Archiviate le elezioni Usa, al pettine dei mercati arrivano gli altri nodi

A cura di Wings Partners Sim

La notizia del week-end, ovvero la conferma di Biden quale 46mo presidente degli Usa, non sembra cogliere nessuno di sorpresa, nemmeno il grande sconfitto della tornata elettorale che con il suo consueto aplomb si è limitato ad annunciare ricorsi contro l’esito del voto dedicandosi nel frattempo ad una salutare partita di golf; eppure appare invero difficile che si possa assistere a un ribaltamento degli esiti elettorali, così come avvenne nel confronto Bush-Gore nel dicembre di vent’anni fa se non altro per la freddezza con cui stretti collaboratori e compagni di partito sembrano aver espresso in queste ore in supporto alle pretese dell’ormai ex presidente, a cui rimangono circa due mesi di carica effettiva (che verranno indubbiamente spesi nel creare più fastidi possibili alla nuova amministrazione) sebbene al momento il Tycoon non abbia ancora ufficialmente ammesso la sconfitta.

Passata la tornata elettorale, i mercati tornano a concentrarsi su argomenti ben più prosaici, e tra questi indubbiamente spiccano le trattavive per la Brexit, giunte ormai alla loro ennesima settimana finale (e Biden sembra decisamente meno amichevole di Trump nei confrotni del Regno Unito) e ovviamente il dilagare della pandemia, con gli States che toccano il record dei 10 milioni di contagi (siamo a quota 50 milioni su base globale) e i bollettini medici che segnalano situazioni di crescente emergenza in molti paesi europei, tra cui Germania, Belgio, Francia. In Italia come ben sappiamo il colore della cartina geografica si appresta a mutare nuovamente con voci ricorrenti che vorrebbero la lista delle zone rosse questa settimana allargarsi ad altre province precedentemente (e in alcuni casi curiosamente) esonerate se non l’istituzione di un lockdown a questo punto a carattere nazionale.

I mercati azionari, che chiudono la settimana in leggera flessione, malgrado il dato superiore alle attese pervenuto dal settore occupazionale americano venerdì (nuovi occupati 638.000 contro i 593.00 attesi e tasso di disoccupazione al 6,9% contro 7,6% atteso) si apprestano ad aprire la settimana in progresso grazie anche ad una sessione asiatica questa notte estremamente robusta per i listini orientali.
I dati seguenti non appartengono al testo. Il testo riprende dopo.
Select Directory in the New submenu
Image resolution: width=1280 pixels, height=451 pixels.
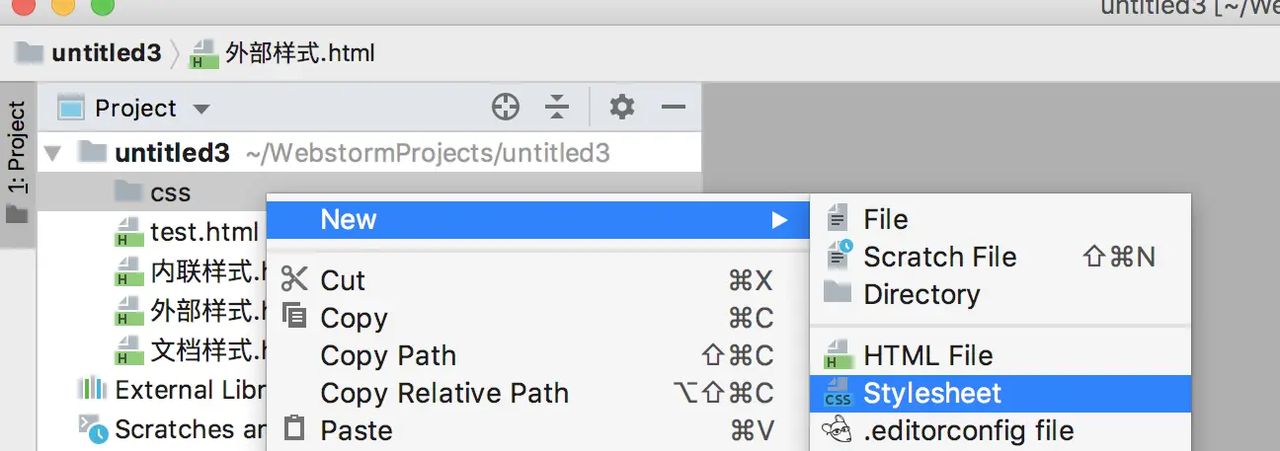(921, 295)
Il dollaro prosegue nella sua fase correttiva approssimandosi in queste ore a quota 1,19 contro euro a beneficio soprattutto dello Yuan cinese che prosegue questa mattina nel suo momento milgiore a far data dal 2017 portandosi nelle prime ore del mattino ad un fixing sotto quota 6,6 contro dollaro.

Parimenti positivo l’avvio di settimana per il settore delle materie prime, con il petrolio che si porta sopra quota 38 dollari al barile questa mattina per i contratto Wti (+2,3%) e l’oro che si avvia a capitalizzare la terza giornata consecutiva in rialzo con l’obiettivo di breve posto ora sulla resistenza a 1.975 dolalri l’oncia. Metalli non ferrosi ancora solidi, guidati da un rame che si fa sempre più sotto al livello dei 7.000 dollari malgrado le statistiche cinesi della notte evidenzino il calo degli acquisti cinesi di metallo rosso ad ottobre ai minimi di cinque mesi (ma nei primi 10 mesi dell’anno il saldo rimane del 40% sopra i livelli dell’anno passato); quotazioni in rialzo anche per alluminio, che tiene i 1.900 dollari, zinco e piombo, con il nickel che si accoda al metallo rosso questa mattina quale migliore del comparto e quotazioni in predicato di un test imminente di quota 16.000 dollari a tonnellata.